Reproduce verbatim the lines below, from the one containing "Viewport: 600px width, 469px" through the one containing "point(155,615)".
Start Material provided
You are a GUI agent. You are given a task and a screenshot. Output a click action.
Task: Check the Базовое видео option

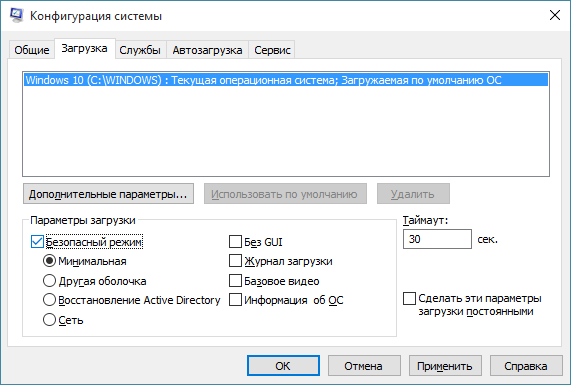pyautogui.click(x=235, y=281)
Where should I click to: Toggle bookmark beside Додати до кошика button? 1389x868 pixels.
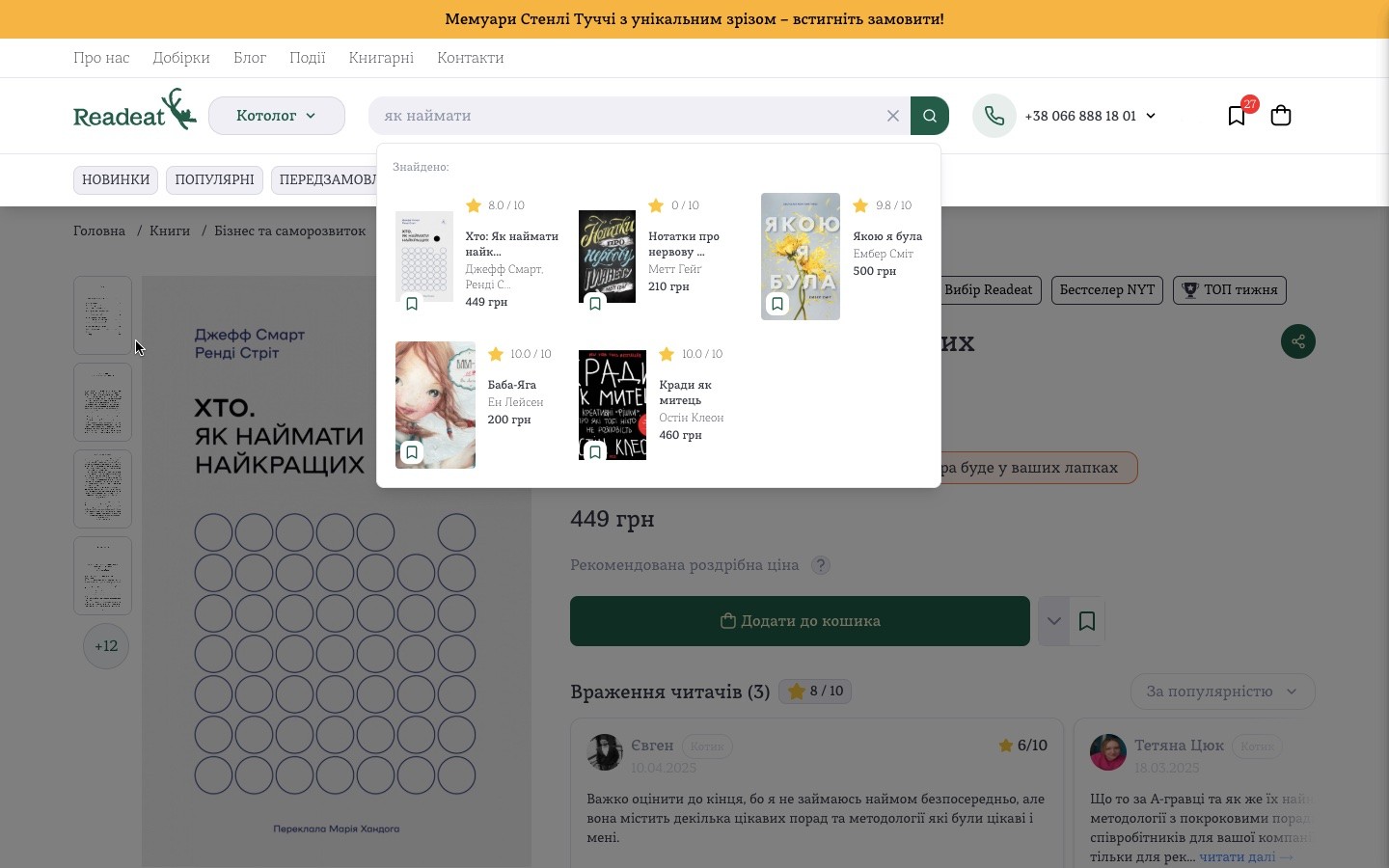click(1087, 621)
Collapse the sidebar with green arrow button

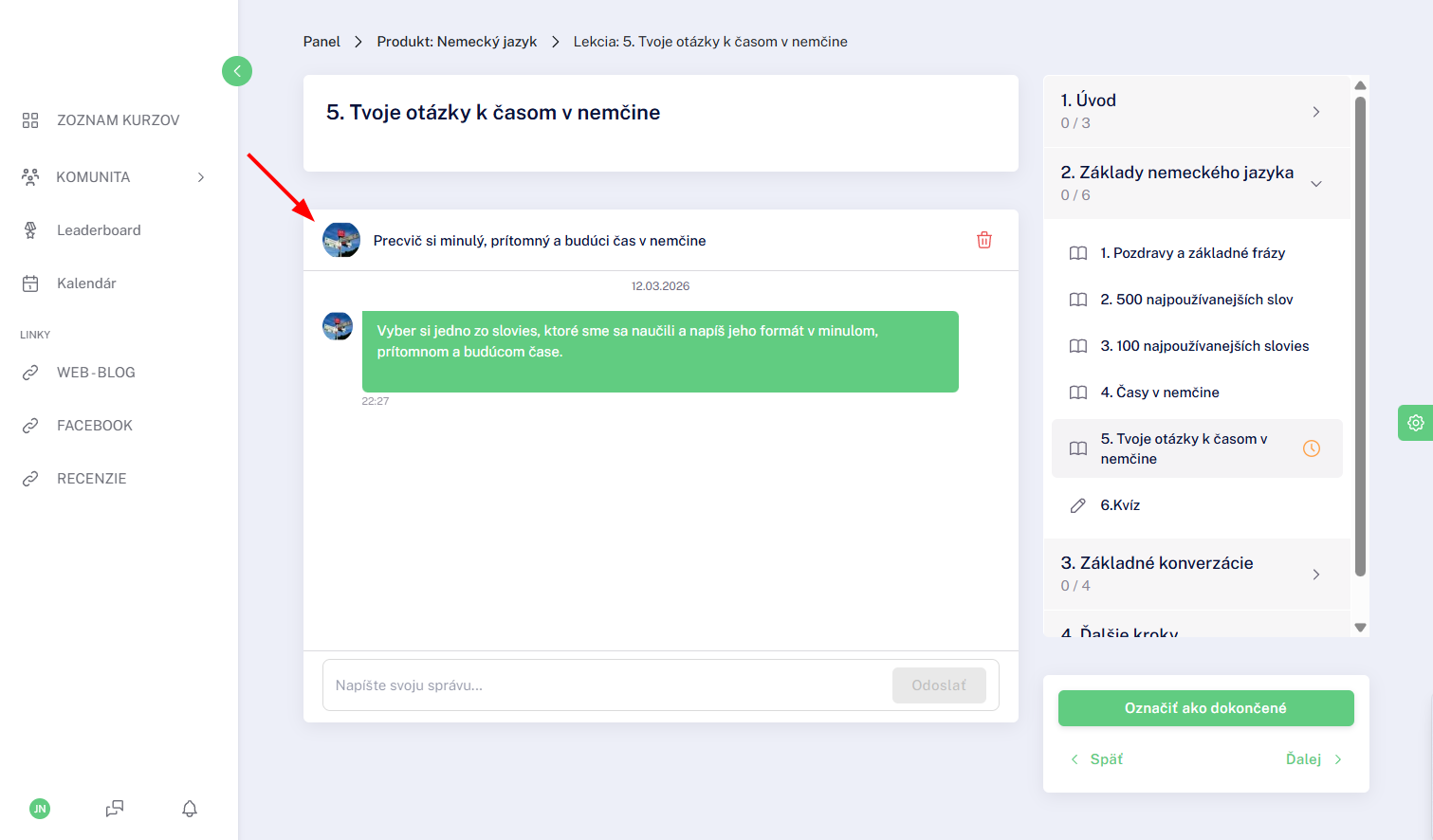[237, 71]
End Material provided
Start Material provided
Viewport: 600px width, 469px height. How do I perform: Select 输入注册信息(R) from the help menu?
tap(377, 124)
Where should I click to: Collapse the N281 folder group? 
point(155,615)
End Material provided
-- Result below --
Viewport: 600px width, 469px height. How do I perform: Select 输入注册信息(R) from the help menu?
tap(377, 124)
Where should I click to: Collapse the N281 folder group? 
point(155,615)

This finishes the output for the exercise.